Control Token Sampling with Dynamic Strategies
Every token a language model generates is chosen from a probability distribution over its entire vocabulary. The sampling strategy determines how that choice is made: should the model always pick the most likely token (deterministic), explore unlikely tokens (creative), or something in between? LM-Kit.NET gives you full control over this process through RandomSampling, RepetitionPenalty, LogitBias, and raw logit manipulation via BeforeTokenSampling and AfterTokenSampling events. This guide builds a sampling control system that adapts strategy per prompt, manipulates token probabilities in real time, and implements custom guardrails at the token level.
Why Sampling Control Matters
Two production problems that sampling control solves:
- Deterministic output for data extraction and classification. When extracting structured data or classifying text, you need the model to produce the same output for the same input every time. Setting temperature near zero with a fixed seed eliminates randomness entirely, turning the LLM into a deterministic function. This is critical for testing, auditing, and reproducible pipelines.
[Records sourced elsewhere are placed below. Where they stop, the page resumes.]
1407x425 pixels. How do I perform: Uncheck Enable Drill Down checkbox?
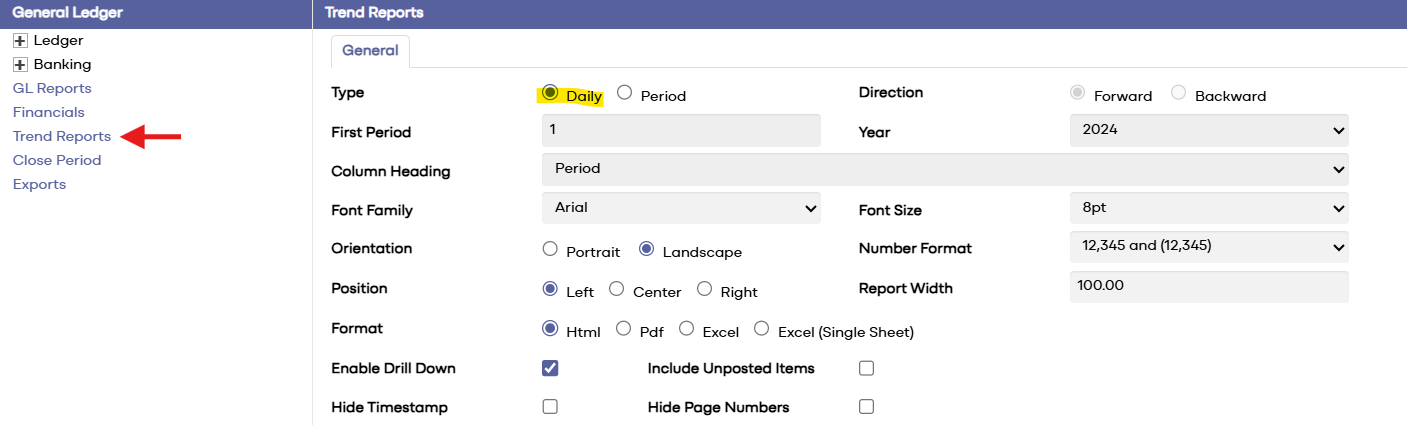(x=550, y=368)
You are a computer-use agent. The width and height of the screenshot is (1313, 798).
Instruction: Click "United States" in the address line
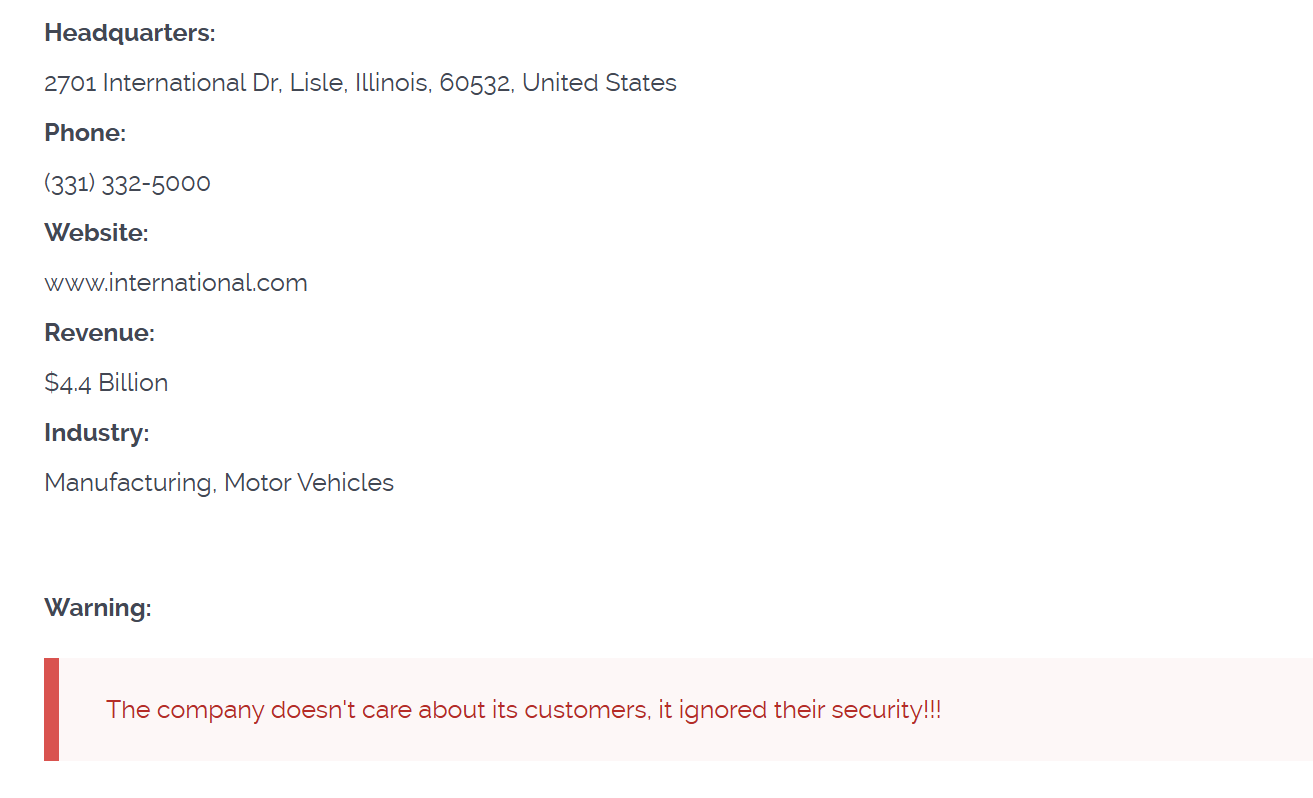click(599, 83)
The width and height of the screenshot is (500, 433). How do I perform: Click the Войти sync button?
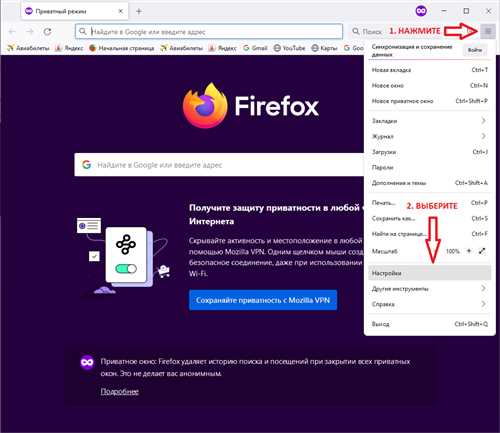click(x=475, y=50)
- Preventing degenerate output patterns. Without repetition penalties, models fall into loops ("the the the the...") or repeat entire paragraphs verbatim. Without MinP filtering, they occasionally emit nonsensical low-probability tokens. Tuning these parameters eliminates pathological outputs while preserving natural language quality.
Prerequisites
| Requirement | Minimum |
|---|---|
| .NET SDK | 8.0+ |
| VRAM | 4+ GB |
| Disk | ~3 GB free for model download |
Step 1: Create the Project
dotnet new console -n SamplingControl
cd SamplingControl
dotnet add package LM-Kit.NET
Step 2: Configure RandomSampling Parameters
RandomSampling controls the core sampling behavior: temperature, top-p (nucleus), top-k, min-p, and the order in which these filters are applied:
using System.Text;
using LMKit.Model;
using LMKit.TextGeneration;
using LMKit.TextGeneration.Sampling;
using LMKit.TextGeneration.Events;
LMKit.Licensing.LicenseManager.SetLicenseKey("");
Console.InputEncoding = Encoding.UTF8;
Console.OutputEncoding = Encoding.UTF8;
// ──────────────────────────────────────
// 1. Load model
// ──────────────────────────────────────
Console.WriteLine("Loading model...");
using LM model = LM.LoadFromModelID("qwen3:4b",
loadingProgress: p => { Console.Write($"\rLoading: {p * 100:F0}% "); return true; });
Console.WriteLine("\n");
// ──────────────────────────────────────
// 2. Deterministic sampling (near-zero temperature)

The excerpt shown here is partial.